Each line of the records needs to come back exactly as written.
====== PROVIDED DATA ======
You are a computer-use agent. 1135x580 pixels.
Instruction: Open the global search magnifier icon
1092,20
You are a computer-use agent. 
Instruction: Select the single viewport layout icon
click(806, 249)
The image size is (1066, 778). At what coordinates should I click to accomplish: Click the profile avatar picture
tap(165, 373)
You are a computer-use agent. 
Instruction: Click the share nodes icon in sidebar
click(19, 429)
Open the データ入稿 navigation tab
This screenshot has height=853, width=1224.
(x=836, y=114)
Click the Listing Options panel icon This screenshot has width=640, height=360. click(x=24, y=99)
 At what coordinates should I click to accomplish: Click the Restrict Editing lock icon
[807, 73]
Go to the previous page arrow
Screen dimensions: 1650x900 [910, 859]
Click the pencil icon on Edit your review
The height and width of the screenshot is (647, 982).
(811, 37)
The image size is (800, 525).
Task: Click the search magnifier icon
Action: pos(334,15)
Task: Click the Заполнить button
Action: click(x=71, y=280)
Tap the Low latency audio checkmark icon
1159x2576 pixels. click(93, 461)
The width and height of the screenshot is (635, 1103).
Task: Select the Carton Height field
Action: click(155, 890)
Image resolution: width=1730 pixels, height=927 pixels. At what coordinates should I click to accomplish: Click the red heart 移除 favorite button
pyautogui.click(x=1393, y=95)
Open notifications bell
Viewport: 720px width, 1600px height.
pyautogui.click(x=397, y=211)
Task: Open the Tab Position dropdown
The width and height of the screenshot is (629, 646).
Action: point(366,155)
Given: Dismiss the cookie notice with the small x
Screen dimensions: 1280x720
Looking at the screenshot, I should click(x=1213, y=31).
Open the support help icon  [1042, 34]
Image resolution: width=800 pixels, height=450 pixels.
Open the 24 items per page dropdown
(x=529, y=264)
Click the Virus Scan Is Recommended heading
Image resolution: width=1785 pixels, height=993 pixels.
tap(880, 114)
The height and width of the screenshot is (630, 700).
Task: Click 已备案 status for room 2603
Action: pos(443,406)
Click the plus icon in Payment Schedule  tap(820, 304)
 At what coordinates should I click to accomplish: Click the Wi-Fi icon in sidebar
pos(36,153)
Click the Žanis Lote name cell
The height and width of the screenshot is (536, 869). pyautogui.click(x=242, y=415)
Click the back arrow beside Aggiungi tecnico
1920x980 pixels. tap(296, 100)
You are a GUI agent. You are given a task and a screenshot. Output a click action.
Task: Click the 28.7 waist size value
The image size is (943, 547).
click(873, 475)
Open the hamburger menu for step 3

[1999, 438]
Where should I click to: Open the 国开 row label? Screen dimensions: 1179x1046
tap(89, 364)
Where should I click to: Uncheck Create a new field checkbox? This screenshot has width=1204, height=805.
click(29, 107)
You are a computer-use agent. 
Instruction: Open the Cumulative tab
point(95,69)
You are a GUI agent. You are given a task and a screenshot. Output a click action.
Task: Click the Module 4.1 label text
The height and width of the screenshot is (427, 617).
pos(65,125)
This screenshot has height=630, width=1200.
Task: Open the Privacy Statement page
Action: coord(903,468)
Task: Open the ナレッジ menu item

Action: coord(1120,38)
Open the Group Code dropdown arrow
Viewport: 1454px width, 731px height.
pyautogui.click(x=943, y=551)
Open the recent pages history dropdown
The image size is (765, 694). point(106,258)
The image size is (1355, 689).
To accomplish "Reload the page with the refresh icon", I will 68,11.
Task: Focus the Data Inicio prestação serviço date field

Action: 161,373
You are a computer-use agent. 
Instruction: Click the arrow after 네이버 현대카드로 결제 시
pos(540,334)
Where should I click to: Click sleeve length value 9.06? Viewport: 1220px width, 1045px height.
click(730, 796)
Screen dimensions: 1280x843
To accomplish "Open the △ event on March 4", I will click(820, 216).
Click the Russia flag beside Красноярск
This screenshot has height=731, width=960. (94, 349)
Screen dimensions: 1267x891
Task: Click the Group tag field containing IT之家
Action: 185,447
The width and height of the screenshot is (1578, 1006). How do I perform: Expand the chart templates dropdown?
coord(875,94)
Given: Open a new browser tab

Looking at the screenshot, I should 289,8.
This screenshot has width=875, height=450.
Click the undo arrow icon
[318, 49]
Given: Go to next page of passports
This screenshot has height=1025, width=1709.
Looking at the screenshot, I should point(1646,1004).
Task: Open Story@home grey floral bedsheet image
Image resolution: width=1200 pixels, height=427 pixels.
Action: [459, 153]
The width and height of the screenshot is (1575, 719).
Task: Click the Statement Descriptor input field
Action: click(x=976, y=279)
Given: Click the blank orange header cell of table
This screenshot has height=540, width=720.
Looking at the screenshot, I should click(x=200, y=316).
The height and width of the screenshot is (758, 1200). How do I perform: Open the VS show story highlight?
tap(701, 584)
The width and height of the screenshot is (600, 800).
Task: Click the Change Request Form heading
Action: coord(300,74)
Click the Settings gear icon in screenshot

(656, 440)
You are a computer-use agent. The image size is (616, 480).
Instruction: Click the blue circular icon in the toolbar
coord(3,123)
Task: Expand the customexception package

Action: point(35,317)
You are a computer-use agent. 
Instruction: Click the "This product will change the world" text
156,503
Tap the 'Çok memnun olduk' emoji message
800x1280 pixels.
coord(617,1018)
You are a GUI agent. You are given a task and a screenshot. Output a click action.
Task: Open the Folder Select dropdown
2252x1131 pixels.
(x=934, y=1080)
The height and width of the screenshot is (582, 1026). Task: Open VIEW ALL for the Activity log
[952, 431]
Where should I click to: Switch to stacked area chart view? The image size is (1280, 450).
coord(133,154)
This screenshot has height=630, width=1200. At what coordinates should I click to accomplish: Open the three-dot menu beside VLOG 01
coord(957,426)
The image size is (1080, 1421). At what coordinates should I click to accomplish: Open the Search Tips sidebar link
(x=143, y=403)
======
RESULT OF THE TASK =>
You are a computer-use agent. 1135x580 pixels.
Instruction: Open the global search magnifier icon
1092,20
You are a computer-use agent. 
Instruction: Select the single viewport layout icon
click(806, 249)
The image size is (1066, 778). At what coordinates should I click to accomplish: Click the profile avatar picture
tap(165, 373)
You are a computer-use agent. 
Instruction: Click the share nodes icon in sidebar
click(19, 429)
Open the データ入稿 navigation tab
This screenshot has height=853, width=1224.
(x=836, y=114)
Click the Listing Options panel icon This screenshot has width=640, height=360. click(x=24, y=99)
 At what coordinates should I click to accomplish: Click the Restrict Editing lock icon
[807, 73]
Go to the previous page arrow
Screen dimensions: 1650x900 [910, 859]
Click the pencil icon on Edit your review
The height and width of the screenshot is (647, 982).
(811, 37)
The image size is (800, 525).
Task: Click the search magnifier icon
Action: pos(334,15)
Task: Click the Заполнить button
Action: click(x=71, y=280)
Tap the Low latency audio checkmark icon
1159x2576 pixels. click(93, 461)
The width and height of the screenshot is (635, 1103).
Task: Select the Carton Height field
Action: click(155, 890)
Image resolution: width=1730 pixels, height=927 pixels. At what coordinates should I click to accomplish: Click the red heart 移除 favorite button
pyautogui.click(x=1393, y=95)
Open notifications bell
Viewport: 720px width, 1600px height.
pyautogui.click(x=397, y=211)
Task: Open the Tab Position dropdown
The width and height of the screenshot is (629, 646).
Action: point(366,155)
Given: Dismiss the cookie notice with the small x
Screen dimensions: 1280x720
Looking at the screenshot, I should click(x=1213, y=31).
Open the support help icon  [1042, 34]
Image resolution: width=800 pixels, height=450 pixels.
Open the 24 items per page dropdown
(x=529, y=264)
Click the Virus Scan Is Recommended heading
Image resolution: width=1785 pixels, height=993 pixels.
tap(880, 114)
The height and width of the screenshot is (630, 700).
Task: Click 已备案 status for room 2603
Action: pos(443,406)
Click the plus icon in Payment Schedule  tap(820, 304)
 At what coordinates should I click to accomplish: Click the Wi-Fi icon in sidebar
pos(36,153)
Click the Žanis Lote name cell
The height and width of the screenshot is (536, 869). pyautogui.click(x=242, y=415)
Click the back arrow beside Aggiungi tecnico
1920x980 pixels. tap(296, 100)
You are a GUI agent. You are given a task and a screenshot. Output a click action.
Task: Click the 28.7 waist size value
The image size is (943, 547).
click(873, 475)
Open the hamburger menu for step 3

[1999, 438]
Where should I click to: Open the 国开 row label? Screen dimensions: 1179x1046
tap(89, 364)
Where should I click to: Uncheck Create a new field checkbox? This screenshot has width=1204, height=805.
click(29, 107)
You are a computer-use agent. 
Instruction: Open the Cumulative tab
point(95,69)
You are a GUI agent. You are given a task and a screenshot. Output a click action.
Task: Click the Module 4.1 label text
The height and width of the screenshot is (427, 617).
pos(65,125)
This screenshot has height=630, width=1200.
Task: Open the Privacy Statement page
Action: coord(903,468)
Task: Open the ナレッジ menu item

Action: coord(1120,38)
Open the Group Code dropdown arrow
Viewport: 1454px width, 731px height.
pyautogui.click(x=943, y=551)
Open the recent pages history dropdown
The image size is (765, 694). point(106,258)
The image size is (1355, 689).
To accomplish "Reload the page with the refresh icon", I will 68,11.
Task: Focus the Data Inicio prestação serviço date field

Action: 161,373
You are a computer-use agent. 
Instruction: Click the arrow after 네이버 현대카드로 결제 시
pos(540,334)
Where should I click to: Click sleeve length value 9.06? Viewport: 1220px width, 1045px height.
click(730, 796)
Screen dimensions: 1280x843
To accomplish "Open the △ event on March 4", I will click(820, 216).
Click the Russia flag beside Красноярск
This screenshot has height=731, width=960. (94, 349)
Screen dimensions: 1267x891
Task: Click the Group tag field containing IT之家
Action: 185,447
The width and height of the screenshot is (1578, 1006). How do I perform: Expand the chart templates dropdown?
coord(875,94)
Given: Open a new browser tab

Looking at the screenshot, I should 289,8.
This screenshot has width=875, height=450.
Click the undo arrow icon
[318, 49]
Given: Go to next page of passports
This screenshot has height=1025, width=1709.
Looking at the screenshot, I should point(1646,1004).
Task: Open Story@home grey floral bedsheet image
Image resolution: width=1200 pixels, height=427 pixels.
Action: [459, 153]
The width and height of the screenshot is (1575, 719).
Task: Click the Statement Descriptor input field
Action: click(x=976, y=279)
Given: Click the blank orange header cell of table
This screenshot has height=540, width=720.
Looking at the screenshot, I should click(x=200, y=316).
The height and width of the screenshot is (758, 1200). How do I perform: Open the VS show story highlight?
tap(701, 584)
The width and height of the screenshot is (600, 800).
Task: Click the Change Request Form heading
Action: coord(300,74)
Click the Settings gear icon in screenshot

(656, 440)
You are a computer-use agent. The image size is (616, 480).
Instruction: Click the blue circular icon in the toolbar
coord(3,123)
Task: Expand the customexception package

Action: point(35,317)
You are a computer-use agent. 
Instruction: Click the "This product will change the world" text
156,503
Tap the 'Çok memnun olduk' emoji message
800x1280 pixels.
coord(617,1018)
You are a GUI agent. You are given a task and a screenshot. Output a click action.
Task: Open the Folder Select dropdown
2252x1131 pixels.
(x=934, y=1080)
The height and width of the screenshot is (582, 1026). Task: Open VIEW ALL for the Activity log
[952, 431]
Where should I click to: Switch to stacked area chart view? The image size is (1280, 450).
coord(133,154)
This screenshot has height=630, width=1200. At what coordinates should I click to accomplish: Open the three-dot menu beside VLOG 01
coord(957,426)
The image size is (1080, 1421). At what coordinates should I click to accomplish: Open the Search Tips sidebar link
(x=143, y=403)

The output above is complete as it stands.